:: TAREFA ESCRITA 1 ::
Reescreva em forma de lista, de modo mais curto, o parágrafo do texto sobre retificação de área de imóvel rural que começa com "A Corregedoria-Geral do Mato Grosso do Sul", mantendo os fatos principais.
:: TAREFA ESCRITA 2 ::
Dê continuidade ao texto sobre retificação de área de imóvel rural, começando logo depois da última frase apresentada.

A Corregedoria-Geral do Mato Grosso do
Sul, em consulta formulada por registrador, entendeu da desnecessidade
da utilização da retificação judicial de área de imóvel rural
georreferenciado, desde que: “Havendo a anuência dos confrontantes,
sem impugnação à averbação requerida e fornecida a certificação da
inexistência de sobreposição da poligonal pelo INCRA, poderá ser
efetivado o registro do imóvel, com as alterações numéricas constantes
do memorial descritivo georreferenciado, de forma que a situação fática
se torne situação jurídica aceita e convalidada”.
Veja abaixo a integra do parecer:
Processo nº 2004/1.03.114/0002
Requerente: Mário Eugênio Perón
Assunto: Consulta
PARECER Nº 029/2004
Mário Eugênio Peron formula CONSULTA a esta Corregedoria-Geral de
Justiça para que este Órgão se pronuncie a respeito do procedimento a
ser adotado por ocasião da identificação de imóvel rural, nos termos do
art. 9º do Decreto 4.449/2002 que regulamenta a Lei 10.267/2001.

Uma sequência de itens
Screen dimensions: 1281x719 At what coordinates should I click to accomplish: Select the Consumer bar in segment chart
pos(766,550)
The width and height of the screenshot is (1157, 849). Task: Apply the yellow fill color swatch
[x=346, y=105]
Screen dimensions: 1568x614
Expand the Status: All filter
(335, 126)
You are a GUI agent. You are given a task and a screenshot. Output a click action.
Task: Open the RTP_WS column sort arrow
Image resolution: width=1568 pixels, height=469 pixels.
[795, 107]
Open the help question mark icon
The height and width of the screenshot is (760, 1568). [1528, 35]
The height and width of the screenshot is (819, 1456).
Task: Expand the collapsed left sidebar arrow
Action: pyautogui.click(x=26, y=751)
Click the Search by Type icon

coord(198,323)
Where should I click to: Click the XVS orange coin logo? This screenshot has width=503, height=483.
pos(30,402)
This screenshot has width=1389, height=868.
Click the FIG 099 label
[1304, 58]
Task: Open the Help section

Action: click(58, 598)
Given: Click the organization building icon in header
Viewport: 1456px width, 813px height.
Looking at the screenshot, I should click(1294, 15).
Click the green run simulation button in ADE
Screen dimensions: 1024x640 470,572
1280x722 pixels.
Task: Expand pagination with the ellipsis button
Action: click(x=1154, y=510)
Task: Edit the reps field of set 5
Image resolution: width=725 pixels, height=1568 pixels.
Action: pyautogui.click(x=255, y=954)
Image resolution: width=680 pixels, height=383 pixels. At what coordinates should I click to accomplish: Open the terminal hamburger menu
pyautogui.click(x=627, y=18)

:: RESPOSTA DA TAREFA 1 ::
- A Corregedoria-Geral do Mato Grosso do Sul respondeu a uma consulta feita por registrador.
- Entendeu que não é preciso fazer retificação judicial de área de imóvel rural georreferenciado, desde que:
  - os confrontantes concordem;
  - não haja impugnação à averbação pedida;
  - o INCRA certifique que não existe sobreposição da poligonal.
- Atendidas essas condições, o imóvel pode ser registrado com as alterações numéricas do memorial descritivo georreferenciado, e a situação de fato passa a ser situação jurídica aceita e convalidada.

:: RESPOSTA DA TAREFA 2 ::
A fim de delimitar a questão, suscita o seguinte questionamento:
“O imóvel rural com georreferenciamento aprovado pelo INCRA, que possua
todos os documentos exigidos pela Lei 10.267 e no Decreto 4.449,
inclusive a anuência de todos os confrontantes, que tenha área real,
encontrada no georreferenciamento, com divergência superior a 5%, para
mais ou para menos, considerando esse percentual sobre a área
anteriormente titulada, satisfaz os requisitos legais para ser
registrada, independentemente de novos procedimentos, tais como
retificação de matrícula via judicial, como pensam alguns
Registradores?”
Aduz que os oficiais do registro não têm interpretado uniformemente a
questão e que o art. 500 do Código Civil não tem aplicação à espécie.
OPINO
Trata-se de Consulta formulada por Mário Eugênio Peron com intuito de
obter desta Corregedoria-Geral de Justiça orientação quanto à
aplicabilidade da Lei 10.267/2001 e do Decreto 4.449/2002, no tocante à
discordância existente entre a área constante no título que contém a
caracterização do imóvel e o registro anterior.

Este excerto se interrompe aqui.